I already know there may be some trying to figure out where it will make a good play, so here's the answer to that. Suppose AMZN makes a percentage move same as last earnings..6.64% at the high of the day. So, at the current stock price of 3200, that would be $211.20. So, because adding is so easy, lets say that, given the costs in my previous post, AMZN is at 3411.20 There is not going to be any premium and there is not going to be any price on the puts, AMZN has always had earnings on Thursday after market and Friday is the big trading day, which is also when the options expire. At 3411, the ITM position(3190 calls) would be worth $221 and the OTM position(3210 calls) would be worth $201.
Now, if you take your ITM call price of $221 and subtract the total cost of the ITM position(162.99), your profit is $48. Your profit is 21.22% based on your cost. Take the OTM call price of 201 and subtract the OTM position cost of $141.60, you get a profit of $59.40. Percentage wise, based on cost, that is 29.5% profit.

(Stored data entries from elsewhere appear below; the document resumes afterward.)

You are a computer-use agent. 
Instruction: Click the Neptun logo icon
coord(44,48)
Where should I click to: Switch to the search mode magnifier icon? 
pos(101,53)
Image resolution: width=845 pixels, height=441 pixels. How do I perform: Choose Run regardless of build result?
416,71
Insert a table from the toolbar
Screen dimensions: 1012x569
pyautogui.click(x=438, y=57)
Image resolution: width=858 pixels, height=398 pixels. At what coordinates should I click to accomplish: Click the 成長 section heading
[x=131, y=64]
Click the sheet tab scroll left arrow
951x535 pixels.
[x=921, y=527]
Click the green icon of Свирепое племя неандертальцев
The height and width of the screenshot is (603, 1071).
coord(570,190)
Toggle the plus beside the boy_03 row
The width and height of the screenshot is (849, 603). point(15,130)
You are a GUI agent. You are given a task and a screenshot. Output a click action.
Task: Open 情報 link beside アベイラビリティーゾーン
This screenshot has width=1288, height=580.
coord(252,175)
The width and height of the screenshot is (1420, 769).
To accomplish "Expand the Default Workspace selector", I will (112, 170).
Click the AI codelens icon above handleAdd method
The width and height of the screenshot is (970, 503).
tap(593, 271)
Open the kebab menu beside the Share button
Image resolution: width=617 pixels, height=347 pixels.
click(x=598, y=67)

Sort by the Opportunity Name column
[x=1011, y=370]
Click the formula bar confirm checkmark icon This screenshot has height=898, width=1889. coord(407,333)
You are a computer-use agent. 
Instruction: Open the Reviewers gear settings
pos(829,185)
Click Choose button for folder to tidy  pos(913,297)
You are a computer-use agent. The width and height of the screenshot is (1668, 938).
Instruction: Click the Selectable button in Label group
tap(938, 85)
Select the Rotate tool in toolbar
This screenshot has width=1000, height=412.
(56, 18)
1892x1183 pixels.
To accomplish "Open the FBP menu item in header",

I agree that 29% is more than 22%, but as I feel like I've shown, that would be based on a move the same as last earnings. Suppose, though, the move isn't that much, maybe 4%, which would be $128.Or, $3328 stock price. In that case, the calls would be worth(ITM)138 and (OTM)118. Subtracting your cost, you'd be,,,guess what?? In the hole. the ITM position would be 138-162.99, or -34.99 and the OTM would be 118-141.6, or -23.60.
well, you're thinking Wha fuh? Where will I actually make some money? with the ITM position, you're going to need 3363, a $163 move to make 1 cent. And the OTM position, you'll need 3351.61, or 151.60 move to make the same 1 cent.
As I pointed out in my OP, the deep pockets with algorithms will make sure it won't make much difference.